La colonne Trajane donnait une image d’invincibilité de l’armée romaine. Elle bénéficiait d’un entraînement (manœuvres militaires, marche, sport, maniement d’armes…) ce qui lui permettait d’être toujours plus forte et de mieux en mieux s’organiser sur le terrain comme avec la technique de la tortue, représentée sur l’un des bas-reliefs. L’objectif était de montrer les différentes techniques de guerre, leur efficacité et le rôle joué par l’armée dans la romanisation de provinces. La puissance de l’armée venait par conséquent de son organisation, mais aussi par la présence de nombreux hommes. La colonne représente des fantassins et des cavaliers. La composition de l’armée était parfaitement illustrée également. Toutefois, sur la colonne Trajane, il faut savoir qu’il s’agit de l’armée des provinces qui est représentée, puisque cette armée défendait les frontières de l’empire, rien à voir avec l’armée qui surveillait strictement la ville de Rome. L’armée des provinces était composée de légions (trente sous Trajan), d’auxiliaires et des porteurs d’étendard, qui devaient être nobles, tribuns ou légats. Sous Trajan, une armée invincible était de retour, invincibilité qui se traduisait par le fait que Trajan prenait pour modèle César. L’ordre dorique renvoyait au VIe siècle a.-C., au Péloponnèse, donc à Sparte, donc au guerrier par excellence qu’était le spartiate. Il renvoyait ainsi à l’époque classique, donc à l’âge d’or de Rome. La guerre elle-même ne jouait aucun rôle dans la décoration ; c’était la sécurité de l’Empire qui en est le thème principal. L’invincibilité se traduisait par les armes représentée : les glaives, les cuirasses, les casques, les lances, les boucliers ronds… Néanmoins il n’existait pas d’uniformité dans ces armements, car il n’existait pas d’armes dites « romaines » puisque les Romains empruntaient aux vaincus. Par ailleurs, il ne fallait pas oublier que la marine était un atout majeur pour Rome puisqu’elle lui permettait de traverser les fleuves, d’amener les hommes ou prisonniers, et d’assurer le ravitaillement. L’armée était un facteur d’intégration, mais la menace dace amenait un retour de la notion de « barbares ».

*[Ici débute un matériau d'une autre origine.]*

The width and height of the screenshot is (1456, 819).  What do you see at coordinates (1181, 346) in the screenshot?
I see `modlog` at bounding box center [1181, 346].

L’importance de la guerre chez les Romains
Depuis l’arrêt des conquêtes au début du Ier siècle p.-C., la notion de « barbares » avait perdu de son importance, puisque les Barbares potentiellement dangereux étaient « intégrés » à l’Empire. La menace dace faisait prendre conscience aux Romains que de nouveaux Barbares étaient aux portes de l’empire, il fallait de fait défendre les frontières, et pourquoi pas continuer l’expansion romaine. En effet, au Ier siècle a.-C., sur la rive opposée du Danube, un royaume dace organisée et dominant les peuples voisins se constitua. Il devint menaçant à partir du règne de Domitien (51-96), empereur de 81 à 96. Dans les représentations sur la colonne Trajane, la supériorité des Romains sur les Daces était clairement illustrée, notamment dans la représentation de Trajan et de Décébale (nom donné à tous les rois daces par les Romains). L’empereur commandait une armée organisée à la différence du roi des barbares, qui apparaissait comme le chef d’une bande incontrôlable ; un bas-relief montrait des soldats daces qui fuyaient au combat. Les Daces étaient considérés comme inexpérimentés en matière politique puisque Trajan leur refusa les négociations, ce qui signifiait que les Romains méprisaient les Daces, peuples barbares. Trajan apparaissait comme quelqu’un qui était écouté par son conseil : la tactique qu’il proposait, fut exécutée et fonctionna parfaitement. Pour finir, les Daces étaient représentés en lâches préférant se suicider face à l’empereur victorieux. Trajan parlait à son armée alors que Décébale ne dressait qu’à une poignée de fidèles. À la fin de la première guerre, Décébale se soumit à l’empereur Trajan tel qu’aurait pu faire Vercingétorix à César. La frise rappelle une grande victoire sur des adversaires extérieurs de l’Empire.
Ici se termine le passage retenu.